### Aim of the exercise
Copy the items below verbatim, from the line containing "Identify the location of model-altitude: Model" through the line containing "center [330, 438].", inclusive.
*** Records shown ***
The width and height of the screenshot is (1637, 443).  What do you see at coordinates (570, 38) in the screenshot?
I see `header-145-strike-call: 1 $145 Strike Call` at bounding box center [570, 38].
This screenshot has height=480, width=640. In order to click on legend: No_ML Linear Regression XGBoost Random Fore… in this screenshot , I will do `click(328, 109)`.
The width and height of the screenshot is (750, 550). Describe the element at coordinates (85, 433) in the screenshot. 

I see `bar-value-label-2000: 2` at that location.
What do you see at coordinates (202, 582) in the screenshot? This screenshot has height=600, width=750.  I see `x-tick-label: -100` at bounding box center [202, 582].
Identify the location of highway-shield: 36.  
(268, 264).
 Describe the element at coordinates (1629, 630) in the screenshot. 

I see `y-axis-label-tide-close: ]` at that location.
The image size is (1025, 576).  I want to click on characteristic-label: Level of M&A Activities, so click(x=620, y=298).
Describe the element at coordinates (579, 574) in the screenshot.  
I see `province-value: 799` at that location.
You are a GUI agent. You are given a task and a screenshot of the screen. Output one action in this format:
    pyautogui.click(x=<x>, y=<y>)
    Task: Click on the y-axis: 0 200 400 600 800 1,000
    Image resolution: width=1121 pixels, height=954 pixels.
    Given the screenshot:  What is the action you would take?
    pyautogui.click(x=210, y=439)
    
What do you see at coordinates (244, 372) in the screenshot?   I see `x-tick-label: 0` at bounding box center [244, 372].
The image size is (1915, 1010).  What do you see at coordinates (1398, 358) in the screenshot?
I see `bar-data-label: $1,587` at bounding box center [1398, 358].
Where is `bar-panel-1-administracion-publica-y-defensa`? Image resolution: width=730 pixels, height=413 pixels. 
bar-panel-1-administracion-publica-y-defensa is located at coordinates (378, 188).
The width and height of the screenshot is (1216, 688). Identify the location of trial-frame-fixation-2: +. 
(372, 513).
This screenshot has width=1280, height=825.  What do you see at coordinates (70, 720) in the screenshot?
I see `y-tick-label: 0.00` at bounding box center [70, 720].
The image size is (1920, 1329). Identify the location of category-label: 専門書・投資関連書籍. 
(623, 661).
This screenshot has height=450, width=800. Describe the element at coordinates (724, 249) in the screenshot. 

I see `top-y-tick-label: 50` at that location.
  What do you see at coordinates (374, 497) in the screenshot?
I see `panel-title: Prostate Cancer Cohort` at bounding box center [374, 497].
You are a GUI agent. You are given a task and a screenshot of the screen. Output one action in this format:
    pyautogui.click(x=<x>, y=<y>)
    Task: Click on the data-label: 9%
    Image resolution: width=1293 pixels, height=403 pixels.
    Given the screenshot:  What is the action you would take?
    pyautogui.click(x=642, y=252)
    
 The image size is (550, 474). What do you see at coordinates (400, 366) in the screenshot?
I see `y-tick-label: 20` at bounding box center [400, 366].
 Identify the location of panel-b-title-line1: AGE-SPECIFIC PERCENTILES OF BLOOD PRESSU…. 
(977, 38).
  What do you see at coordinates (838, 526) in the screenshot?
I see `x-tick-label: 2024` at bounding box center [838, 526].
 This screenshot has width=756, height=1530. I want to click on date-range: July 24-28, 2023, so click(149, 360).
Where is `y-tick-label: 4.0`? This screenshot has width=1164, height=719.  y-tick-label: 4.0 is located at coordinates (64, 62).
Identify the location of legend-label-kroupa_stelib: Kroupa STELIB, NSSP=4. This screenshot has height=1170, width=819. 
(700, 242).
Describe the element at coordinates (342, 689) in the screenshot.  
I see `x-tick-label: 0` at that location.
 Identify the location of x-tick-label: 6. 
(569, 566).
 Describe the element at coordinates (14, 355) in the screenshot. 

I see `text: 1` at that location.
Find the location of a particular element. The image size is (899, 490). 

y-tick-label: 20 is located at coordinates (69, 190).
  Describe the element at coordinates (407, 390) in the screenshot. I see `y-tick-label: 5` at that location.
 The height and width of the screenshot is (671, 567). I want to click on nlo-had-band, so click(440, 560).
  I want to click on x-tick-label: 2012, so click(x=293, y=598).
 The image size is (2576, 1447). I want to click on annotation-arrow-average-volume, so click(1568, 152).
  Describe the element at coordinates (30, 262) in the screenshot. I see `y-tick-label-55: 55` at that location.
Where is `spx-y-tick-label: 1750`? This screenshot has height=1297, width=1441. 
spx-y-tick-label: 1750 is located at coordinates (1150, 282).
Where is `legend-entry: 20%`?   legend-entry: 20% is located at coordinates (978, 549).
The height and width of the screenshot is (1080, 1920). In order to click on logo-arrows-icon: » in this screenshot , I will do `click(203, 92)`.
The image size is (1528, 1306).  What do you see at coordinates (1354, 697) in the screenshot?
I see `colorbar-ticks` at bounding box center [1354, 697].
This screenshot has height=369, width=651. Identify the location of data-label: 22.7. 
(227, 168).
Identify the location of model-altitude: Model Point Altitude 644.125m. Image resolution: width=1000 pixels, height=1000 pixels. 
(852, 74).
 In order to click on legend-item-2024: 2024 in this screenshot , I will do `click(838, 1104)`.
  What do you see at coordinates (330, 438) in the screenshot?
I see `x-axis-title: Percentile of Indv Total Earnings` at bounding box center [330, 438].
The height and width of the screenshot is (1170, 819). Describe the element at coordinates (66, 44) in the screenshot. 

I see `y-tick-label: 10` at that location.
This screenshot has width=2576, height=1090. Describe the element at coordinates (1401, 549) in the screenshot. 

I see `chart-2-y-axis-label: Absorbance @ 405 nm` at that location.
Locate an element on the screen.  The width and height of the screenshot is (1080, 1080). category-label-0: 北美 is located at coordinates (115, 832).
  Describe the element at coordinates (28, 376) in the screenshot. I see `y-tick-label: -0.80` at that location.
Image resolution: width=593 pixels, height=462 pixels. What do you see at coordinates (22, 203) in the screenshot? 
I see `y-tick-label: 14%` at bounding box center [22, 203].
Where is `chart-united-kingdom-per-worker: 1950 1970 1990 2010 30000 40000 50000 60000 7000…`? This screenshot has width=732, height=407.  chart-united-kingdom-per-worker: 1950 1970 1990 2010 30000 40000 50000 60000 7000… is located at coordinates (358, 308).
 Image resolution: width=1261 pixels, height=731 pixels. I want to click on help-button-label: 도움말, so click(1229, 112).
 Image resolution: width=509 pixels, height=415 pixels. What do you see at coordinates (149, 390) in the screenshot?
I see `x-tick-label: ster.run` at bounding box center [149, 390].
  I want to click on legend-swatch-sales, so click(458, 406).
*** End of Records shown ***
### Written answer
Identify the location of model-altitude: Model Point Altitude 644.125m. Image resolution: width=1000 pixels, height=1000 pixels. 
(852, 74).
 In order to click on legend-item-2024: 2024 in this screenshot , I will do `click(838, 1104)`.
  What do you see at coordinates (330, 438) in the screenshot?
I see `x-axis-title: Percentile of Indv Total Earnings` at bounding box center [330, 438].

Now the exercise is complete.